Reviewed/Revised Jul 2022
Topic Resources

Egg drop syndrome ’76 is a viral disease caused by Duck adenovirus 1 that can produce considerable economic losses in laying hens. Waterfowl are the natural hosts, and the virus is found worldwide.

Egg drop syndrome ’76 (EDS ’76) is an atadenovirus-induced disease characterized by the production of pale, thin-shelled, soft-shelled, or shell-less eggs by apparently healthy laying hens. The disease in laying hens has commonly been called simply "egg drop syndrome"; however, the full name ("egg drop syndrome ’76" [EDS ’76]) should be used to distinguish it from the flaviviral disease of ducks which has been called "egg drop syndrome in ducks," and "duck egg drop syndrome", creating potential for confusion.

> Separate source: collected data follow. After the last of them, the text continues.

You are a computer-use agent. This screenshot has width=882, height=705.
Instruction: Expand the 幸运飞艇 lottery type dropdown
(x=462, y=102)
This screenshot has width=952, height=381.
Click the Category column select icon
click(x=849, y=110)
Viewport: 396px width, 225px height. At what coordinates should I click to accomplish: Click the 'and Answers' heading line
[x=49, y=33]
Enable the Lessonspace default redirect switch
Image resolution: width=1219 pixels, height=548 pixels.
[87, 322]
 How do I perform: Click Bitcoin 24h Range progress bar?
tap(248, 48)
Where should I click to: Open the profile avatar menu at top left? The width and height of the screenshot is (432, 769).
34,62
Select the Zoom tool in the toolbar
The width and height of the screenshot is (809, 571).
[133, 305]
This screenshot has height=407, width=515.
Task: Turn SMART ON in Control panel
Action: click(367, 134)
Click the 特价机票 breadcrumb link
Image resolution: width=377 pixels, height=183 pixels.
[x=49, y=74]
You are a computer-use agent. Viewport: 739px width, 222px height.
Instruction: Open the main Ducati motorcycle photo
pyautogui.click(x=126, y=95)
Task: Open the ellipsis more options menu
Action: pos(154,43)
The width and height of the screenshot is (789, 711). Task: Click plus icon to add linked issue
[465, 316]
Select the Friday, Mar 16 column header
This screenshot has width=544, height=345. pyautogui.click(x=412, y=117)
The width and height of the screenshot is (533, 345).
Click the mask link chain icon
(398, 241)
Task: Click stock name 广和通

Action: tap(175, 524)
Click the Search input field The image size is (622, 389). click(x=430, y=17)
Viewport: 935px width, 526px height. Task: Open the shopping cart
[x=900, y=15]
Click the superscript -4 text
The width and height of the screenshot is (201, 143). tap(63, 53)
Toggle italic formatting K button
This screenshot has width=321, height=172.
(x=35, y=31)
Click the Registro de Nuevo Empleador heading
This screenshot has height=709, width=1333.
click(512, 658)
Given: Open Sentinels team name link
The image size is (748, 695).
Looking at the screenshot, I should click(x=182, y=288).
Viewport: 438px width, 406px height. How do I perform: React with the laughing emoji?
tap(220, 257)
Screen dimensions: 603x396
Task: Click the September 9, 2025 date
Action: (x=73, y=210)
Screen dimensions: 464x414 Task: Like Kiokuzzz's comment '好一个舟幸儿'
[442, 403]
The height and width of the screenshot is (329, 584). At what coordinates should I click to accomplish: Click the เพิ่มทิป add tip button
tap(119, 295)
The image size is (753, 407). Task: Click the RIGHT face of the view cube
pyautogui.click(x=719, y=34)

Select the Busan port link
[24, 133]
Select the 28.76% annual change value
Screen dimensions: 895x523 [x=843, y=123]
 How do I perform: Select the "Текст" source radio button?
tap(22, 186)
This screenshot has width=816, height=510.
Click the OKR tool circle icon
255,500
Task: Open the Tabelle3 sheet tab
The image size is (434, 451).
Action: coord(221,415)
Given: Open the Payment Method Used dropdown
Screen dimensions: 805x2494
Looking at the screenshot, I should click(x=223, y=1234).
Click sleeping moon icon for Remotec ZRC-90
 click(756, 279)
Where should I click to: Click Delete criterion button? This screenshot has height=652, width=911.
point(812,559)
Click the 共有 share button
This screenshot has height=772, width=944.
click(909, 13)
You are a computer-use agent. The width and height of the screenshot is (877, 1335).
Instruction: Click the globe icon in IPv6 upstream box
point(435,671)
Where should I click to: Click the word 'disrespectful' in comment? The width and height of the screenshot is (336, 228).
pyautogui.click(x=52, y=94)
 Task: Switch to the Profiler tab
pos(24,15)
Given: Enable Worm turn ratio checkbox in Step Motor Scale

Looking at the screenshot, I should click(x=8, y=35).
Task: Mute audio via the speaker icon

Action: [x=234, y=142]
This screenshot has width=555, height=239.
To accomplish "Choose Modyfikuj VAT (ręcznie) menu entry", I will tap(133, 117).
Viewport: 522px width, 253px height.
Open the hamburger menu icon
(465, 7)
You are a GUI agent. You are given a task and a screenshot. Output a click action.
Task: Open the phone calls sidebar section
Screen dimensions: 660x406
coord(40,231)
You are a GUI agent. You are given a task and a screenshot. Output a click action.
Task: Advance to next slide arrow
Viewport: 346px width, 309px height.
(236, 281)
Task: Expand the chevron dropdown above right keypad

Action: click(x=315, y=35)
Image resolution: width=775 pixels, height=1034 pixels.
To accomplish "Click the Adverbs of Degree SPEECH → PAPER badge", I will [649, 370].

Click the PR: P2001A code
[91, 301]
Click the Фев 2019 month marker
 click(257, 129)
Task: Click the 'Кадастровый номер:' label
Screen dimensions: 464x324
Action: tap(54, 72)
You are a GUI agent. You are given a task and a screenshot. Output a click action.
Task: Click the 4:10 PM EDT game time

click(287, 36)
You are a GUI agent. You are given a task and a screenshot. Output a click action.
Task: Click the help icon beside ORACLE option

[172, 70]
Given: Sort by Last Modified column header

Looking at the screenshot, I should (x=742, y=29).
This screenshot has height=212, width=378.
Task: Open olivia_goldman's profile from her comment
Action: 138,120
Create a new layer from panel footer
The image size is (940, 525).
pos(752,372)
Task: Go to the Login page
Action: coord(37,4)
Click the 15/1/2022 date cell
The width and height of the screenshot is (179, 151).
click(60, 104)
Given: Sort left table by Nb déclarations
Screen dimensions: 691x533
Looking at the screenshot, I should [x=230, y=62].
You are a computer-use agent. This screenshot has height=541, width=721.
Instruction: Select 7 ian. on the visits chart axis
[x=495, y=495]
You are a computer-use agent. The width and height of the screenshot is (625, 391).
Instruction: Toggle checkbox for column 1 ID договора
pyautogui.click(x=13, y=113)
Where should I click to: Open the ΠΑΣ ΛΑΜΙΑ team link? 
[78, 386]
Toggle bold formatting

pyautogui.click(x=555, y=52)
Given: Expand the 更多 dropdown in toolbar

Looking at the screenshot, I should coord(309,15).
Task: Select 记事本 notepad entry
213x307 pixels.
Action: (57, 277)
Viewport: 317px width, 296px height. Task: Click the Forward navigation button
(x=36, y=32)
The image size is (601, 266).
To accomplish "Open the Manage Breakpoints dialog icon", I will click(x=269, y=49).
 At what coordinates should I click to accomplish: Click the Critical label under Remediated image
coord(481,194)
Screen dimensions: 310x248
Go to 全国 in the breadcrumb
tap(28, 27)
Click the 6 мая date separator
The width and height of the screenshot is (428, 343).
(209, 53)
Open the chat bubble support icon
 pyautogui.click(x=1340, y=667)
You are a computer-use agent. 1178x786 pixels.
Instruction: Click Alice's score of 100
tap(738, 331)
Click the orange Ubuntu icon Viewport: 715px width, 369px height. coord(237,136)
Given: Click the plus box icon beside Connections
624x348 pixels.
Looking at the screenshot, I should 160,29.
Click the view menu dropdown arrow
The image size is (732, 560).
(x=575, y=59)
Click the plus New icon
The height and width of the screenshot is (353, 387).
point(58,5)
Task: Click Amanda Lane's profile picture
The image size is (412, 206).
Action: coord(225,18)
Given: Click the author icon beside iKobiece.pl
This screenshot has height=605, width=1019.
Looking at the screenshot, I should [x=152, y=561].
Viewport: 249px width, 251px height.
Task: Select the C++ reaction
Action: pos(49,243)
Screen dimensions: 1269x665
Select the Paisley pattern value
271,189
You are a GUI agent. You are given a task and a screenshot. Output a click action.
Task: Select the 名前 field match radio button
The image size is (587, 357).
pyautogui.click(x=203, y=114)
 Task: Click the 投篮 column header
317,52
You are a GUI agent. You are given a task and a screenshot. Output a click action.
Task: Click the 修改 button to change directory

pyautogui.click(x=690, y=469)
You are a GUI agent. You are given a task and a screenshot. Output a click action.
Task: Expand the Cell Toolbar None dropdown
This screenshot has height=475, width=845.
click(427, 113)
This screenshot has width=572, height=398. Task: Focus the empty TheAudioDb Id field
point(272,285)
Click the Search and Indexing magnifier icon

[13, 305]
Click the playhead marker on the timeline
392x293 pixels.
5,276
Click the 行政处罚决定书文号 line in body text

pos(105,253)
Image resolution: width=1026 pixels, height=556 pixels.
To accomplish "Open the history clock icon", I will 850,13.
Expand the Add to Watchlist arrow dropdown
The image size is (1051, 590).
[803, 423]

Etiology of Egg Drop Syndrome ’76

Egg drop syndrome ’76 is caused by a double-stranded DNA virus, Duck adenovirus 1 (also known as Egg Drop Syndrome virus, or EDSV), which belongs to the species Duck atadenovirus A, of the the genus Atadenovirus. All strains of Duck adenovirus 1 examined thus far are of the same serotype. The virus commonly infects both wild and domestic ducks and geese; however, evidence of infection has also been found in coots, grebes, herring gulls, owls, storks, swans, and quail. The adenovirus group antigen cannot be detected by conventional means, and EDSV differs from other adenoviruses of birds in that it strongly agglutinates avian erythrocytes; therefore, a hemagglutination-inhibition test can be used to detect antibodies against the virus.

The virus can grow to high titers in embryonated duck and goose eggs and in cell cultures of duck or goose origin. It replicates well in chick-embryo liver cells, less well in chick kidney cells, and comparatively poorly in chick-embryo fibroblasts. It does not grow in embryonated chicken eggs or in mammalian cells. The virus is resistant to pH range 3–10 and to heating for 3 hours at 56°C (132.8°F). Infectivity is lost after treatment with 0.5% formaldehyde or 0.5% glutaraldehyde.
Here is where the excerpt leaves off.